Brexit Win: EU Immigrants to Be Barred from Receiving Govt Benefits for Five Years

Britain formally launched the process for leaving the European Union on March 29, a historic move that has split the country and thrown into question the future of the European project. / AFP PHOTO / Daniel LEAL-OLIVAS (Photo credit should read DANIEL LEAL-OLIVAS/AFP via Getty Images)
DANIEL LEAL-OLIVAS/AFP via Getty Images

Immigrants from the European Union will have to wait for five years before claiming benefits from the British government following the end of the Brexit transition period on December 31st.

On Wednesday, the Work and Pensions Secretary Therese Coffey confirmed that Europeans will indeed be subjected to the same rules regarding benefits as immigrants from the rest of the world.

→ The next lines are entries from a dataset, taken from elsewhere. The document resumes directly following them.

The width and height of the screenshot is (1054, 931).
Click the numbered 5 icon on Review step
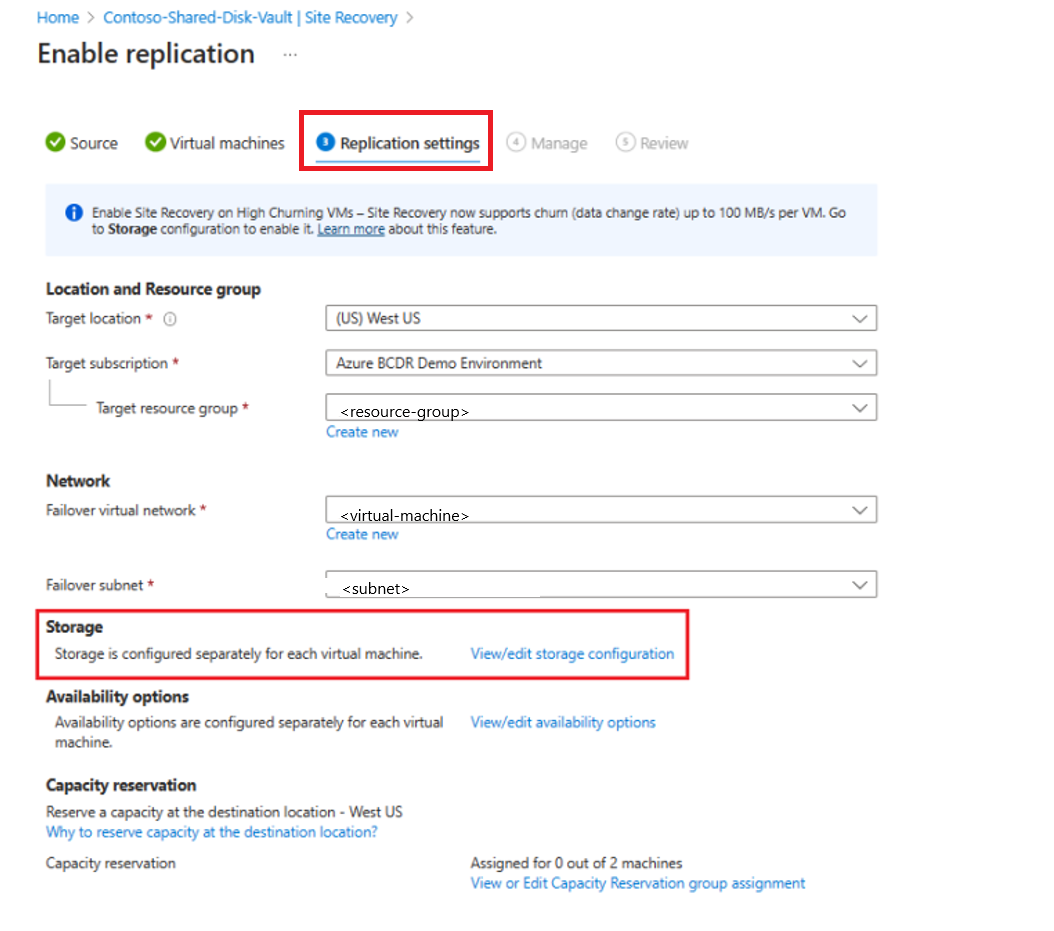[x=625, y=143]
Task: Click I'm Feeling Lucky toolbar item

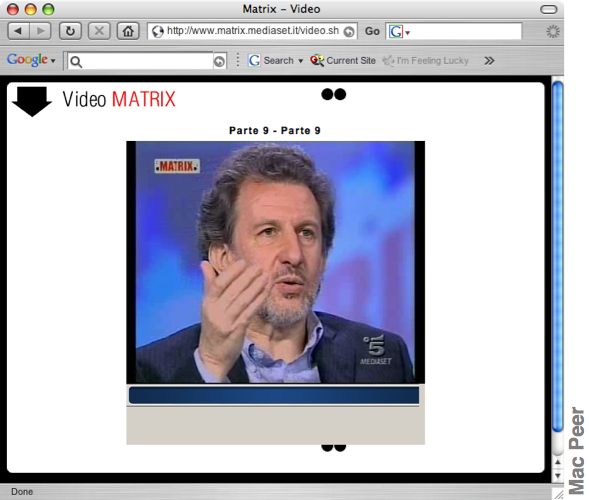Action: [426, 60]
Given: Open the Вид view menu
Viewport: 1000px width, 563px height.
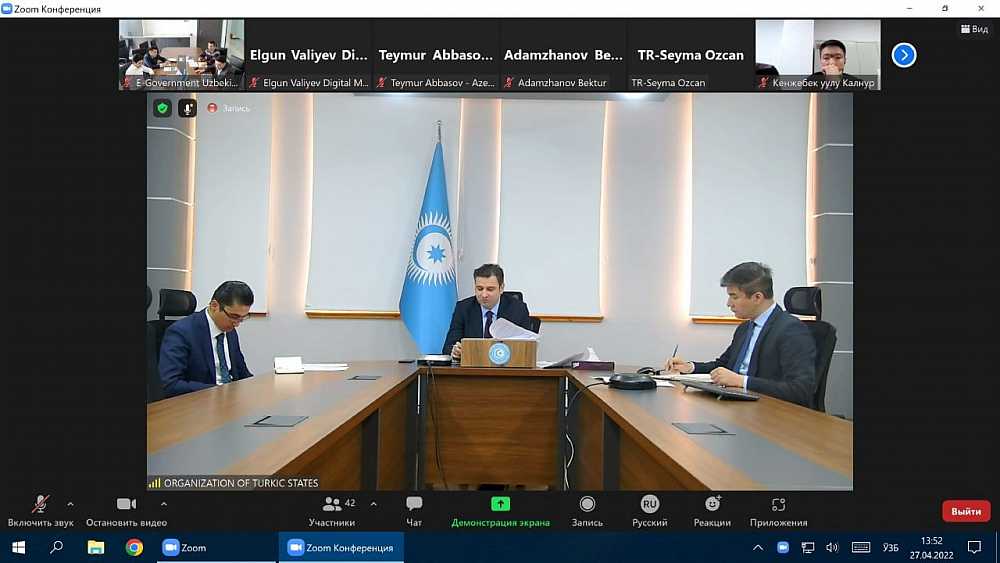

The welfare overhaul will also include the removal of the ability to claim child benefits for children residing in countries outside the UK.

“We have delivered on our manifesto commitment to restore fairness in access to our welfare system by treating EU and non-EU migrants equally,” Miss Coffey said per the Daily Mail.

“It is both right and fair that people making the UK their home should pay into the tax system for a reasonable period of time before they can access the benefit system,” she added.

Prior to the rule change, EU migrants were eligible to claim income-related benefits from the government during their first year in the country, as opposed to the standard five-year waiting period for migrants outside the bloc.

Miss Coffey said: “New Year’s Day sees the end of free movement and fairer benefit rules coming into force for new EU migrants.”

In response to the announcement, Brexit leader Nigel Farage said: “EU migrants can’t claim benefits for five years now. Another UKIP policy goes mainstream.”

At the end of the Brexit transition period, the UK’s immigration apparatus will be based on a points-based system modelled off of the Australian immigration system.

Those wishing to immigrate to the UK will need to demonstrate proficiency in English, have an appropriate skill level, and meet a minimum salary threshold.

The government’s immigration website states: “The new immigration rules will ensure that businesses can recruit the most highly qualified from across the globe to drive the economy forwards and keep the UK at the frontier of innovation.”

“It will also encourage employers to focus on training and investing in the UK workforce, driving productivity and improving opportunities for individuals, especially those impacted by coronavirus,” the government added.

There are concerns, however, that as the new immigration system does not set an annual cap on arrivals, the plan could result in migration increasing to the country.

The mass migration sceptic think tank Migration Watch UK has cautioned that the points-based immigration system could open the door to around 660 million workers.

In October, the think tank condemned the government for “ploughing ahead” with the scheme that was developed before the coronavirus crisis, and millions of native Brits were forced out of work.

“The exposure of millions of UK jobs to global recruitment in present circumstances risks seriously hurting British workers. As companies collapse, giving British workers a fair chance to apply for jobs in the UK must be the urgent need of the hour,” said Migration Watch UK chairman Alp Mehmet.